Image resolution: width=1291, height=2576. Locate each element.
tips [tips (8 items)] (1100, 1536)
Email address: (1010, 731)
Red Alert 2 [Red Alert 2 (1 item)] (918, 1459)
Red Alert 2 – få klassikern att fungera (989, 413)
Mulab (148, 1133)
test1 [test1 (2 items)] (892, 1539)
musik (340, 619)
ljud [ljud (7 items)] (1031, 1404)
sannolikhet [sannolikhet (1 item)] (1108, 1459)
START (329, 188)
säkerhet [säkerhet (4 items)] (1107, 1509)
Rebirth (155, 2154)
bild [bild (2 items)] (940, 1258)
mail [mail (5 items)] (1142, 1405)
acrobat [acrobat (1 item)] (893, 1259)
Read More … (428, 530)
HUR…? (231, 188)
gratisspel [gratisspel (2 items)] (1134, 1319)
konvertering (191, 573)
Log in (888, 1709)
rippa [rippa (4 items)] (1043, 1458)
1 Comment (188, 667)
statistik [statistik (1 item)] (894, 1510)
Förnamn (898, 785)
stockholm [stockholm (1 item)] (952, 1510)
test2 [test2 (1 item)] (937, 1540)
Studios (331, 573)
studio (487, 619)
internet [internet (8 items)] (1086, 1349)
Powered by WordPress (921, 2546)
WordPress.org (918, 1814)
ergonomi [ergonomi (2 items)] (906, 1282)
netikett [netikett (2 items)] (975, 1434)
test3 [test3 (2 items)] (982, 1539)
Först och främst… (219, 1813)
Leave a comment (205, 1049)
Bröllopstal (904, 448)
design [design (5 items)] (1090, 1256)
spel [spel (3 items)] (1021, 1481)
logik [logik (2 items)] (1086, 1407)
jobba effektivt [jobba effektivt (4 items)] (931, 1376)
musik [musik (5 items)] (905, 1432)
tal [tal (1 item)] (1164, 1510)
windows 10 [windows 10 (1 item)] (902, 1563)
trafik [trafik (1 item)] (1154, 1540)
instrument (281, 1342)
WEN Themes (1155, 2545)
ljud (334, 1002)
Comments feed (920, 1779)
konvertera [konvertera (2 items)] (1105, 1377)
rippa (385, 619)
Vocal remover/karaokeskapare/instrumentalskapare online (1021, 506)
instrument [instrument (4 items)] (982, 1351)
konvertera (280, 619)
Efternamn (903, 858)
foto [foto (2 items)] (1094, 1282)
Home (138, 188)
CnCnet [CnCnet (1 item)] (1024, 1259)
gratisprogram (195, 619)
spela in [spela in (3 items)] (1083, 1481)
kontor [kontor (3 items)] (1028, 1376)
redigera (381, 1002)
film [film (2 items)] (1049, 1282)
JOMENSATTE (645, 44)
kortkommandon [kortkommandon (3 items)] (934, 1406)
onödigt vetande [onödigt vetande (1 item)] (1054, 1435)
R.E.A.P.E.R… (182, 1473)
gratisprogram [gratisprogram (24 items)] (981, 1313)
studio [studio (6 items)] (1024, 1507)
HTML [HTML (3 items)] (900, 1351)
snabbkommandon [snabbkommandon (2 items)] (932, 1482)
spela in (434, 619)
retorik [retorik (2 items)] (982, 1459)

# # #

Rewrite the data from its first line through the line holding "Rebirth (155, 2154)", inclusive, with "Red Alert 2" changed to "Red Alert 3" and everything else left as it is.

Image resolution: width=1291, height=2576. Locate each element.
tips [tips (8 items)] (1100, 1536)
Email address: (1010, 731)
Red Alert 3 [Red Alert 3 (1 item)] (918, 1459)
Red Alert 3 – få klassikern att fungera (989, 413)
Mulab (148, 1133)
test1 [test1 (2 items)] (892, 1539)
musik (340, 619)
ljud [ljud (7 items)] (1031, 1404)
sannolikhet [sannolikhet (1 item)] (1108, 1459)
START (329, 188)
säkerhet [säkerhet (4 items)] (1107, 1509)
Rebirth (155, 2154)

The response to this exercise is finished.